Testo fornito
────────────────

Oltre la vergona, una intimità da condividere con il gioco.
Un anno fa, quando è iniziata la travagliata separazione con mio marito, mio figlio di 9 anni ha iniziato a dire che non voleva più farsi vedere nudo da nessuno, noi genitori e sorella compresa. All’inizio ho pensato che era normale, una pre-adolescenza un po’ anticipata e ho pensato che era giusto rispettarlo. Mi sono ricordata di quando ero adolescente e mi vergognavo della nudità con i miei e anche se lo esprimevo, loro non mi hanno mai rispettata: entravano in bagno comunque. Vergogna, deriva dal latino verecundia, da vereri, avere rispetto. Quindi io volevo rispetto per la mia intimità, la quale cela in tutti noi il mistero della creazione, e quindi della vita/nascita, del senso dell’esistenza. Mio figlio probabilmente in un momento di terremoto della coppia, per lui un punto di riferimento, ha sentito importante proteggere il suo senso dell’esistenza, la sua intimità.

────────────────

Dati di partenza
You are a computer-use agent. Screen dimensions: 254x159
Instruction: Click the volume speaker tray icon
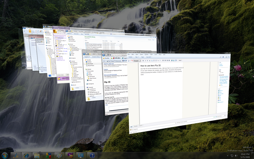click(236, 156)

────────────────

Compiti da svolgere
1 – Secondo il testo sulla vergogna, da quale parola latina deriva il termine «vergogna»?
2 – Riscrivi in forma più breve il paragrafo del testo sulla vergogna che inizia con «Un anno fa, quando è iniziata», conservandone i fatti principali.
Per svolgere i compiti non occorre consultare i dati.

Risposte scritte
1 – Deriva da verecundia, che a sua volta viene da vereri, «avere rispetto».

2 – Un anno fa, all'inizio della difficile separazione da mio marito, mio figlio di 9 anni ha cominciato a non voler più farsi vedere nudo da nessuno, nemmeno dai genitori e dalla sorella. L'ho ritenuto normale, una pre-adolescenza un po' anticipata, e ho deciso di rispettarlo. Da adolescente anch'io provavo vergogna della nudità, ma i miei genitori non mi rispettavano ed entravano comunque in bagno. La parola vergogna viene dal latino verecundia, da vereri, «avere rispetto». Io volevo rispetto per la mia intimità, che in tutti noi custodisce il mistero della creazione e il senso dell'esistenza. Durante la crisi della coppia, che per lui era un punto di riferimento, mio figlio ha probabilmente sentito il bisogno di proteggere la propria intimità.